Mam Baldar, bir gün dağlarda direnen bir peşmerge komutanının kendisinden doğacak olan çocuğunun dünyaya gelirken ilk çığlığını kaydedip getirmesini istemesi üzerine bu köye doğru yolculuğa başlar. Mam Baldar köye ulaştığında komutanın eşinin de dahil olduğu köyün bütün yaşayanlarının gözetim altındaki bir vadiye göç ettirildiğini görür. Yolculuk boyunca Kürtlerin yaşadığı trajedi ve dramların yanı sıra Kürtlerin düğünleri, yasları ve yaşamlarından kesitlere tanık oluyoruz.

SES VE YAŞAM

Bu arada Kürt direnişçilerin radyosunu dinlemek için radyolarının frekanslarını tamir ettiren Kürtlerin hepsi Saddam askerleri tarafından toplatılıyor. Bütün radyoları bir ağaca astıran komutan radyoları tamir eden tamirciyi de ağaca bağlayarak açık bıraktığı radyo seslerinin altında işkence ile canlı canlı ölüme terk ediyor.

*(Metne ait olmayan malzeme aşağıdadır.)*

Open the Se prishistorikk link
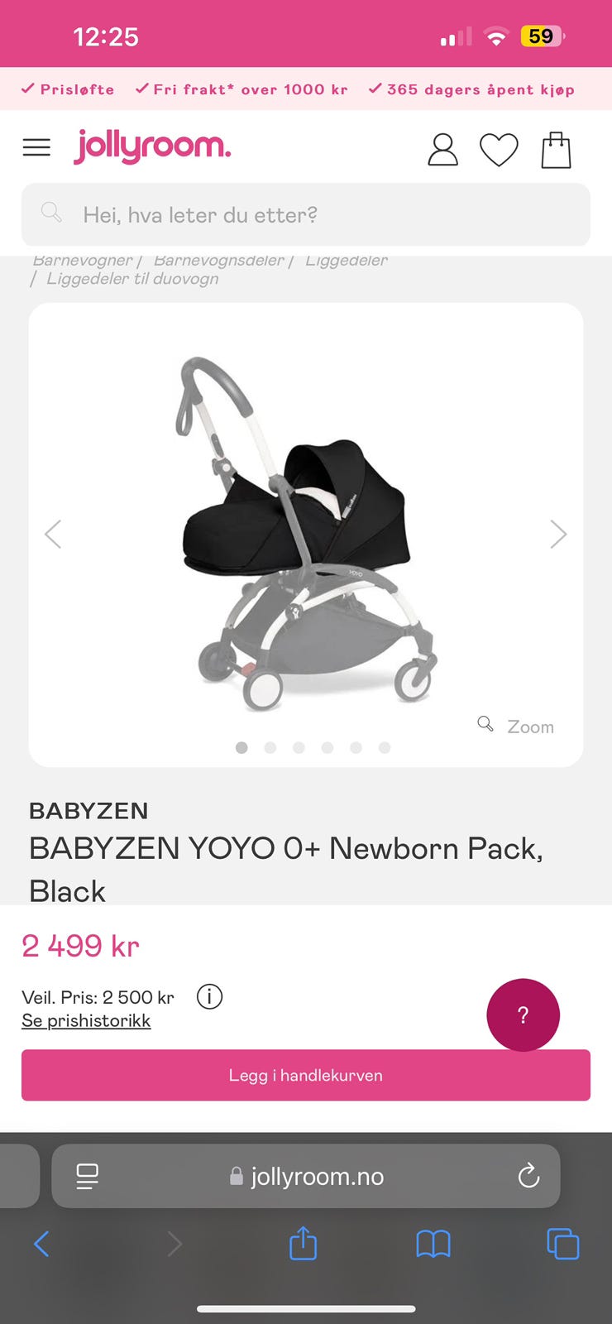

Güney Kürdistan’daki Kürtlere uygulanan katliamlar ve soykırımı etkileyici bir şekilde beyaz perdeye aktaran “Sirta la gal ba”, bir yandan bu halkın acı ve yaslarını gösterirken aynı zamanda Kürtlerin bin yıllara dayanan zengin kültürlerini de dile getiriyor.

Kürtlerin Moğollardan, İskender’in ordularına, Türk ve Arap devletlerinin baskılarına karşı nasıl direndikleri konusunda da önemli ipuçları veren bu filmde, Kürdistan dağlarının etkileyici esrarlı yapısı ile bütünleşmiş bir halkı görüyoruz. Filmin sonunda peşmerge komutanının doğan çocuğunun çığlığı kayda geçip radyodan Kürdistan dağlarına yayılıyor.

Sesin canlıların birbirleri ile iletişmek için kullanılan en önemli öğe olduğunu belirten Yönetmen de sesler konusunda çok titiz olduğunu belirtiyor. Filmdeki etkileyici çocuk çığlığını özellikle arayarak bulduklarını belirten Alidi, bunun hem Kürdistan’ın acılarını hem de umudunu yansıttığını sözlerine ekliyor.

Doğu Kürdistan’ın Sanandaj şehrinde doğan yönetmen iran’da tiyatro okuduktan sonra resimle ilgilenmeye başlıyor. Tahran Güzel Sanatlar Fakültesinde resim okuyan Alidi 1998’de buradan mezun oluyor. Shahram Alidi ardından Tahran’da sinema öğrenimi görerek sinemaya geçiyor. Alidi’nin 2003 yılında çektiği kısa metrajlı filmi bir çok uluslararıs festivalde önemli başarılar elde etti. “Sirta la gal ba” genç yönetmen Alidi’nin ilk uzun metrajlı filmi ve Cannes’da Altın Kamera ödülü için yarışıyor.